広報予算ゼロでも戦える|旅館広報担当が実践する「メディアを動かす企画術」

先日、ある広報の方が書かれた記事を読みました。

「広報の予算がない」と言われてからが本番——そんな内容で、読んでいてとても共感しました。

私が担当している旅館も、広告予算はほぼかけない会社です。「テレビCMを打とう」「大手メディアに広告を出そう」という選択肢は、現実的にありません。

でもだからこそ、「お金をかけずにメディアに宣伝してもらう」という発想で動いています。今回はその実践についてお伝えします。


広告からの流入は正確に追えない

まず正直に言うと、広告を出したとしても、その効果を正確に測定することはとても難しいです。

「このCMを見て来ました」「この雑誌広告を見て予約しました」と言ってくれるお客様は、実際にはほとんどいません。
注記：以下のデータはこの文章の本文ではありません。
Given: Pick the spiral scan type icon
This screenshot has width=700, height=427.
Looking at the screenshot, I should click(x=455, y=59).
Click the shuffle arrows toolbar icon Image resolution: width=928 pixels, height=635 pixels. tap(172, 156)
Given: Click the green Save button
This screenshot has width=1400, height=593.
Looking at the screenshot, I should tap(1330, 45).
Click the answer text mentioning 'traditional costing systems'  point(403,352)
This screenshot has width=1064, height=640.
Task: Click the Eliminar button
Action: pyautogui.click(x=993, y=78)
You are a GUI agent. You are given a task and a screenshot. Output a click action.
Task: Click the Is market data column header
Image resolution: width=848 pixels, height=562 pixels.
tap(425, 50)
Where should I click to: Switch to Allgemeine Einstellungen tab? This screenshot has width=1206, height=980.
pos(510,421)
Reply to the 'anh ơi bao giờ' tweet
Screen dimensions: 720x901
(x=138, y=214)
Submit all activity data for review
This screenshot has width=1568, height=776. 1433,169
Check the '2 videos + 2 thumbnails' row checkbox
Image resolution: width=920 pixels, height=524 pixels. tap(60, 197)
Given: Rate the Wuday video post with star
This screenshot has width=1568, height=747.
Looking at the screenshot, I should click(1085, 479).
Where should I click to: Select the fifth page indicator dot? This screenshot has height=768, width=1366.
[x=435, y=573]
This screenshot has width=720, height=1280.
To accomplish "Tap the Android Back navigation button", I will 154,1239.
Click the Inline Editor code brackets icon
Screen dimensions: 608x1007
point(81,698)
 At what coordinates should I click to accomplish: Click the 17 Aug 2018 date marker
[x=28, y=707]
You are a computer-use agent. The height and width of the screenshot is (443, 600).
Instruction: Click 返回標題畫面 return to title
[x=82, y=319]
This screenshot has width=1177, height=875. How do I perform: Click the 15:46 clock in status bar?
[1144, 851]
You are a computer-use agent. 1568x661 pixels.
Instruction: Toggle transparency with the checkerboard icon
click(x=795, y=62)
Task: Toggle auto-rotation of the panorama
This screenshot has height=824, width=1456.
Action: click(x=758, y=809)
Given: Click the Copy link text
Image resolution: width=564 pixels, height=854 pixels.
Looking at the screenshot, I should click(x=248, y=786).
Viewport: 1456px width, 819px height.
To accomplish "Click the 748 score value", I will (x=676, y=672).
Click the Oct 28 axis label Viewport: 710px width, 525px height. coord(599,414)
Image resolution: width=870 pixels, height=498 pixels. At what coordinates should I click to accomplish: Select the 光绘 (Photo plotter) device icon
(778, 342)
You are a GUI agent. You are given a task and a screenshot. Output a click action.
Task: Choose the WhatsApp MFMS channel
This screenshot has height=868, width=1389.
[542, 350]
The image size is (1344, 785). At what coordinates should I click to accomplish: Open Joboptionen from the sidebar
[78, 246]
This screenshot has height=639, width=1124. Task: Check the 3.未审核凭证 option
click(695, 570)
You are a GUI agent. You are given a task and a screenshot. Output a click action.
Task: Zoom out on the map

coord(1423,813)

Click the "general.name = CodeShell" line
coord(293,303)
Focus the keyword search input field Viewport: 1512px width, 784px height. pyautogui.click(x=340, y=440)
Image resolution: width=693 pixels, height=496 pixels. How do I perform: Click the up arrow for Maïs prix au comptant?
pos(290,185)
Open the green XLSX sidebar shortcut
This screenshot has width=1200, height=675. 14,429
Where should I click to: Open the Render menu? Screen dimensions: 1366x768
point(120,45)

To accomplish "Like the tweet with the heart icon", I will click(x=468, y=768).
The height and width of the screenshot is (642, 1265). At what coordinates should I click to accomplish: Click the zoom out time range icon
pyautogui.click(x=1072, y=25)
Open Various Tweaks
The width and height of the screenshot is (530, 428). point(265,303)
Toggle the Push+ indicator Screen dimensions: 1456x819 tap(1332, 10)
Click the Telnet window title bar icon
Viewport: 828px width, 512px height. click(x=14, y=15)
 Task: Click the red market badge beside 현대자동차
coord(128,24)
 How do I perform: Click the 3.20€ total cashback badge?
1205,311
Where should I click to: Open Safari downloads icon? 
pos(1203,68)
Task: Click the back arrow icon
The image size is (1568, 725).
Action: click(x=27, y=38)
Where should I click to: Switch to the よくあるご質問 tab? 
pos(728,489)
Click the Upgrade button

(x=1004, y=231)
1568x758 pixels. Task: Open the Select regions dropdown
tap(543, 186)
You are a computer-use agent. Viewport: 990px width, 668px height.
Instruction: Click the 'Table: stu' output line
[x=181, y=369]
旅館の予約経路は複雑で、「SNSで見て、じゃらんで調べて、口コミを確認して、予約した」というように複数のタッチポイントを経由します。

広告を出しても「それが直接予約につながったか」を追うのは非常に難しいのです。

だとすれば、広告費をかけることへの費用対効果を証明することも難しい。限られた予算の中で、より確実に効果が期待できる方法にリソースを集中する——それが私の考え方です。


「メディアが来たくなる企画」を作ることが広報の仕事

広告費をかけない代わりに私が力を入れているのが、「メディアが取材に来たくなる企画を作ること」です。

メディアに取り上げてもらうことができれば、広告費ゼロで全国に情報を届けることができます。しかも広告と違い、メディアが「ニュースとして価値がある」と判断して取り上げてくれるので、読者・視聴者からの信頼度が高い。

旅館の場合、季節ごとに「メディアが使いたい絵」があります。

  • 冬なら「雪景色の温泉」「こたつと鍋料理」
  • 春なら「桜と旅館の風景」「山菜料理」
  • 夏なら「涼を感じる川床料理」「花火と浴衣」
  • 秋なら「紅葉と露天風呂」「きのこ料理」

これらをただ「やっています」と発信するだけでは弱い。「なぜ今、この旅館でこの体験が特別なのか」というストーリーをプレスリリースに乗せることで、メディアが「視聴率が取れる」と感じる企画になります。

例えば冬であれば、「雪が積もった露天風呂」という映像は絶対にテレビ向けの絵になります。そこに「地元の猟師から仕入れたジビエ料理」や「地元の農家とコラボした温野菜」というストーリーを加えることで、食・観光・地域貢献という複数のフックが生まれ、メディアにとって使いやすいネタになります。


うまくいかない企画の方が多い(失敗談)

ここまで書いておいて正直に言いますが、うまくいかない企画の方が圧倒的に多いです。

「これは絶対メディアに刺さる!」と思って作ったプレスリリースが、全く反応されなかったことは何度もあります。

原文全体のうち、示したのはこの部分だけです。